(438i) Order and Disorder in Inverse Opals

In nature some animals make use for structural colours, instead of pigment colours, to interact or camouflage with the environment around them. Structural colour comes from the interaction of light with the structures in a material and for this reason does not fade like normal pigments do. Inspired by nature, these colours can be mimicked by arranging monodisperse colloids in crystals by making use of self-assembly. When the size of the colloids are on the order of visible light (400-700 nm) structural colours can be seen.

Colloidal crystals can be used as templates to create inverse opal structures. The amount of order and disorder in the crystalline structure allows structural colours to have different properties. In highly ordered photonic crystals the structural colour shows an angular dependence, when a low degree of disorder is introduced the structural colours begin to have a much lower angle dependence. However, once the disorder in the crystal becomes too large, the structural colour is lost and the surface appears to be white, as the light is scattered in all directions.
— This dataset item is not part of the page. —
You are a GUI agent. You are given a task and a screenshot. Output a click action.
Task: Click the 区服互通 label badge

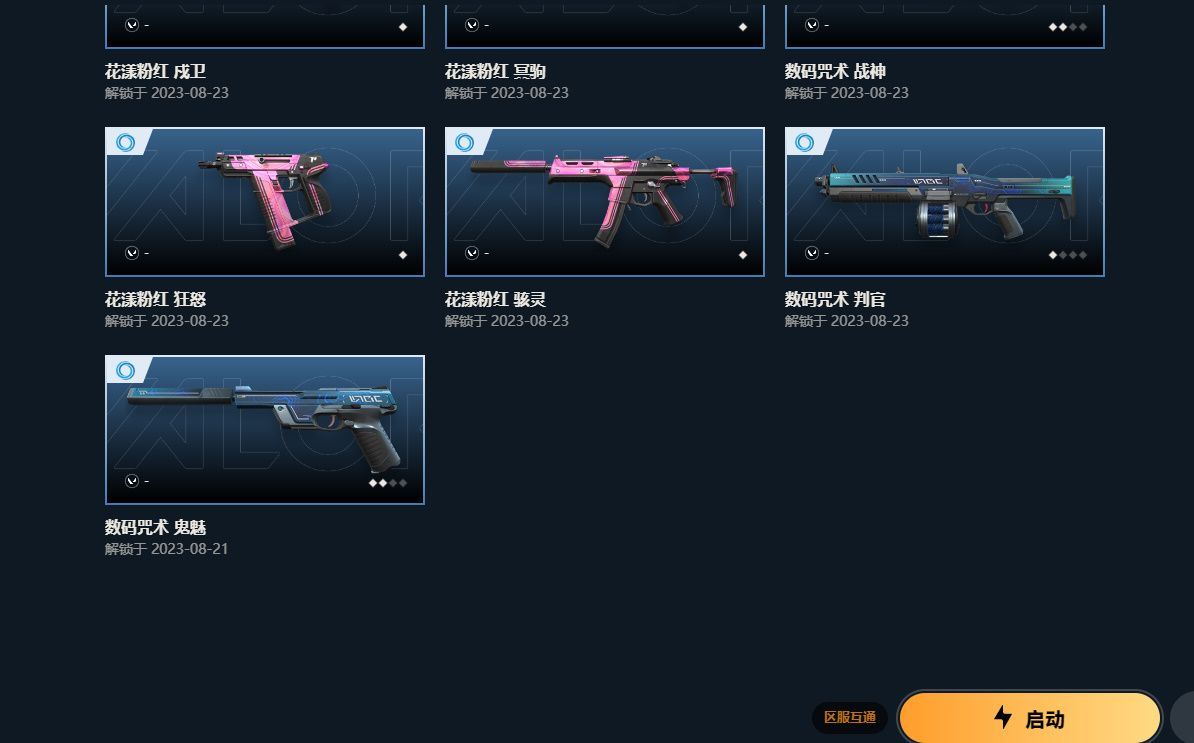pyautogui.click(x=850, y=717)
This project is looking at introducing disorder into self-assembled colloidal crystals by making use of non-spherical dimpled particles as templates. The particles with dimples introduce a different type of disorder into the system, with the idea that the order of the disorder can be controlled by the size of the dimple in the particle itself. Different self-assembly approaches are looked at, thin film evaporation deposition, gravitational sedimentation as well as confined self-assembly within a water-in-oil emulsion. The methods needed to create inverse opals as well as the viability of inverting these different self-assembled structures are also looked into. The final particle arrangements within the self-assembled structures and the visible light reflection spectra (in real and in reciprocal space) will be used to compare the methods.

The synthesis of the dimpled particles results in drastic changes of the surface properties of the particles, changing from hydrophobic polymeric particles to hydrophilic carbon based particles. These changes impact the self-assembly behaviour in the system, as the hydrophobicity of the particles play a role in the way particles self-assemble in evaporation deposition. This required modifications to the particle synthesis and a particle surface preparation with the assistance of surfactants, to enable the particles to be stable enough to form ordered crystalline arrangements.

References:

Phillips, K., England, G., Sunny, S., Shirman, E., Shirman, T., Vogel, N. and Aizenberg, J., 2016. A colloidoscope of colloid-based porous materials and their uses. Chemical Society Reviews, 45(2), pp.281-322.

Liu, D., Peng, X., Wu, B., Zheng, X., Chuong, TT., Li, J., Sun, S., and Stucky, GD., 2015. Uniform Concave Polystyrene-Carbon Core−Shell Nanospheres by a Swelling Induced Buckling Process. J. Am. Chem. Soc., 137, pp.9772−9775.

Liu, P., Bai, L., Yang, J., Gu, H., Zhong, Q., Xie, Z. and Gu, Z., 2019. Self-assembled colloidal arrays for structural color. Nanoscale Advances, 1(5), pp.1672-1685.